2016 Amanda
Senior - Northeastern University
Major: Biology Minor Mathematics & International Affairs 
Amanda Luken is a rising fourth year student at Northeastern University. She is an Honors student and is a Biology major with minors in Mathematics and International Affairs. Upon completing her Bachelors Amanda aspires to matriculate into a doctorate program in global health. 

During her undergraduate career, she has pursued her passion for public health by working as a medical assistant in an outpatient pediatrics office and as an international intern at a local-led NGO in Chennai, India. While in India, she conducted public health workshops for the at-risk youth residing at the organization and researched domestic violence reduction among Chennai slum-dwellers. Besides India, Amanda has traveled to Kenya to learn about community development and Kenyan public health. While in Kenya, she researched the prevalence of motor vehicle accidents, as well as public awareness and knowledge of rare communicable diseases. While in Boston, she works in a Psychology lab that studies how introductory biology education can lead to misconceptions of biological concepts and processes.

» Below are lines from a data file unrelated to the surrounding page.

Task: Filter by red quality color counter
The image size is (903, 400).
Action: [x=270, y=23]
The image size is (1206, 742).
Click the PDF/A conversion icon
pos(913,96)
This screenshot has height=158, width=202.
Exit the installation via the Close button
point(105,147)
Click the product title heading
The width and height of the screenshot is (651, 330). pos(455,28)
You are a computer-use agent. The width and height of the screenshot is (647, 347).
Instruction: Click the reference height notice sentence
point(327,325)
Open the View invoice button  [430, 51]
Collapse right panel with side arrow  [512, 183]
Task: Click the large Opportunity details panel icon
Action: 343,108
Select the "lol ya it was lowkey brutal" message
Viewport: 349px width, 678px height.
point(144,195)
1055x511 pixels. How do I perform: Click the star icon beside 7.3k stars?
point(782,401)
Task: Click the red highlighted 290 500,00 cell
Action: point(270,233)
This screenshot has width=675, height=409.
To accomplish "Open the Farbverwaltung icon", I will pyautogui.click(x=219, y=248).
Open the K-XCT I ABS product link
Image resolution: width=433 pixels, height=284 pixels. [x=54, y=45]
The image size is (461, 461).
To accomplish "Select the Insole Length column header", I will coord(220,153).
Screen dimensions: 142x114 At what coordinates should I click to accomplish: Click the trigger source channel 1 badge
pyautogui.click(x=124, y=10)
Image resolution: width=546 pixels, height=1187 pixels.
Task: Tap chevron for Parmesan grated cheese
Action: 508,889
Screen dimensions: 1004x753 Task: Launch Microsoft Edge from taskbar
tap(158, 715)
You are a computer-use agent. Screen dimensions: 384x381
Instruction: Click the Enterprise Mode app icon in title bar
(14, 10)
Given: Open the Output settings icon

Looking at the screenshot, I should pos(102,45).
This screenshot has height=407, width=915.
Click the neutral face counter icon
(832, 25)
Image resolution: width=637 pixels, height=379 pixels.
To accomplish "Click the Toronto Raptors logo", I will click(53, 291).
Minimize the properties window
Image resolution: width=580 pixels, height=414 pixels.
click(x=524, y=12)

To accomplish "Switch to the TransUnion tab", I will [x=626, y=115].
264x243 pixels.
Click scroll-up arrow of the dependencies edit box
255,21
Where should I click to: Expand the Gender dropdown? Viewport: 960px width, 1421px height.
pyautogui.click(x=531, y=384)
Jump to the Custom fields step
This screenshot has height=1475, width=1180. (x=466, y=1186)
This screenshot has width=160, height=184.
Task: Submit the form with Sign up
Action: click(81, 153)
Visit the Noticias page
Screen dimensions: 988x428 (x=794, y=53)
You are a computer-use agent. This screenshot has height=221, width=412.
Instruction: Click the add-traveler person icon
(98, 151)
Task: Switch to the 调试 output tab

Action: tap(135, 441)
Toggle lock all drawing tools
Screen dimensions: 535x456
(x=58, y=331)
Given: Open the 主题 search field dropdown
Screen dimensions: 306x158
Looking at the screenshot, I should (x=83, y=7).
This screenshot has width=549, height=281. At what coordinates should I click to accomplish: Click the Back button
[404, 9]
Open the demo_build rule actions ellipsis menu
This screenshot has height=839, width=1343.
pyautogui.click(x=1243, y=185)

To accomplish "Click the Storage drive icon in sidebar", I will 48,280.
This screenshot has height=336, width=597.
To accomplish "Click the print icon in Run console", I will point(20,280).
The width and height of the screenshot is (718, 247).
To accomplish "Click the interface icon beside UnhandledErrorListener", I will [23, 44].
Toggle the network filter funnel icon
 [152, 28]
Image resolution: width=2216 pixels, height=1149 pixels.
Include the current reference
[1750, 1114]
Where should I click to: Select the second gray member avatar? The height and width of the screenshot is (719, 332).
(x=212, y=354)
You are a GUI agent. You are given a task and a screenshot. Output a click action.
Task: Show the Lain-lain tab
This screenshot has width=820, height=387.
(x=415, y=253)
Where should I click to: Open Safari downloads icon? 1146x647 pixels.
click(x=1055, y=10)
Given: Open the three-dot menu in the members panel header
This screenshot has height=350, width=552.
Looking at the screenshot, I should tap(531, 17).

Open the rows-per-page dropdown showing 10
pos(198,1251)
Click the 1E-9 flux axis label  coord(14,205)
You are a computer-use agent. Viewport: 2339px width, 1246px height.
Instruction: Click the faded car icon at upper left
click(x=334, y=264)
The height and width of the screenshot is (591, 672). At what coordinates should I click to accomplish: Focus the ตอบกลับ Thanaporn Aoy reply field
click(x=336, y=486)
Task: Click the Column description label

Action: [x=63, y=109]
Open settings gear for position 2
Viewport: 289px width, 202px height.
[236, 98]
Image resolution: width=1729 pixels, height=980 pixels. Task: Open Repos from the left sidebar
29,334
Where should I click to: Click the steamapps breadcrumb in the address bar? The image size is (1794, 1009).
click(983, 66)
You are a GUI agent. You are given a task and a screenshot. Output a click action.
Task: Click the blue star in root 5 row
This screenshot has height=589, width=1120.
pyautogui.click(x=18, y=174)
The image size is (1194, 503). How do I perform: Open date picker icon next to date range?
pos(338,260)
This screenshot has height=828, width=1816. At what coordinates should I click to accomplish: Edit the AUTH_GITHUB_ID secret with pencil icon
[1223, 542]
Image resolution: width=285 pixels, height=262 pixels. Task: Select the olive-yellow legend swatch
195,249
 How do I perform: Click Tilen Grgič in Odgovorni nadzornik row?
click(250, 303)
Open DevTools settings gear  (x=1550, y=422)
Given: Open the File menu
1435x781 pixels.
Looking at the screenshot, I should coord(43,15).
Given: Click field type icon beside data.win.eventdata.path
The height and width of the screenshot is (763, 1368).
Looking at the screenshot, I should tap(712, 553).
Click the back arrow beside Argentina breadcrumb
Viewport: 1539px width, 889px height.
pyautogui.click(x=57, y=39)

In her free time, Amanda, the Vice President of Northeastern’s SASE chapter, enjoys planning SASE activities with her fellow eboard members, watching plays produced by local theater companies, practicing yoga, and reading the Nautilus magazine and Eric Barker’s articles. Amanda also belongs to the Tri Beta National Biological Honors Society, Northeastern University’s Honors Program, Biology Club, and Partners in Health Engage.

What motivates you to expand STEM outreach ? How do you think STEM outreach will change the world?

I’m motivated to expand STEM outreach to create a collaborative community of people from different backgrounds. With this diverse community, STEM research can help change the world by developing more sustainable solutions, where STEM professionals are more aware of the possible effects their products or research may have. I think STEM outreach can help individuals become more mindful of the consequences in the STEM field - of the unfortunate possibility of creating drug-resistant antibiotics, of developing water solutions relevant to culture and in tune with the citizens’ wants in developing countries, and of considering political, religious and social effects of their actions. If we can emphasize the positive and negative impact of STEM during STEM outreach, we can not only improve our future, but we can also prevent or reduce the time and money wasted to fix the negative consequences of STEM findings or products.

What is one of your most memorable experience from your STEM outreach?  

Northeastern University SASE’s annual scavenger hunt at the local museum has to be my most unforgettable STEM outreach experience. I loved contributing to this fun, educational event for individuals of all backgrounds. STEM and non-STEM students participate in this interactive photo scavenger hunt that tests their STEM knowledge via riddles encrypted in binary to cryptic messages for esoteric STEM facts. It’s a great event to create lasting relationships and rekindle individuals’ passion for STEM.

What do find most enjoyable? What do you do in your free time?

I enjoy organizing events and applying creativity. Currently, in my free time, I refresh my programming skills in R, practice piano, continue to learn German and Mandarin, read, and hang out with friends.

When have you been most satisfied in your life?

I think I am the most satisfied now. Having just returned from India after interacting with the at-risk youth, the rescued human trafficking victims, and the dedicated staff, I have become appreciative of what I have – materialistically, opportunistically, socially, and academically. In the past I was so caught up with competing against others or comparing myself to others, but after understanding how privileged I am relative to others in the world and learning to do what makes me happy, I have found that I continue to strive for my goals with less stress. I have become more confident and self-aware of my emotions, strengths and weaknesses. Most importantly, though, I have learned to make more time for myself and to just enjoy life any day of the week.

What is your favorite subject in school and why?

My favorite subject in school is statistics, because learning statistics gives me the opportunity to program and to apply mathematics, to a degree. The subject challenges me differently than my typical biology courses. Statistics offers a systematic approach to answering questions posed by a variety of fields and allows for the fast dissemination of findings through visual representations and usually intuitive numerical values. I enjoy learning to program in R in my statistics classes because as a Biology major, I have no previous experience with programming and using R curtails the statistical analysis process. I also like statistics, because I look forward to improving in the subject and applying it throughout my career.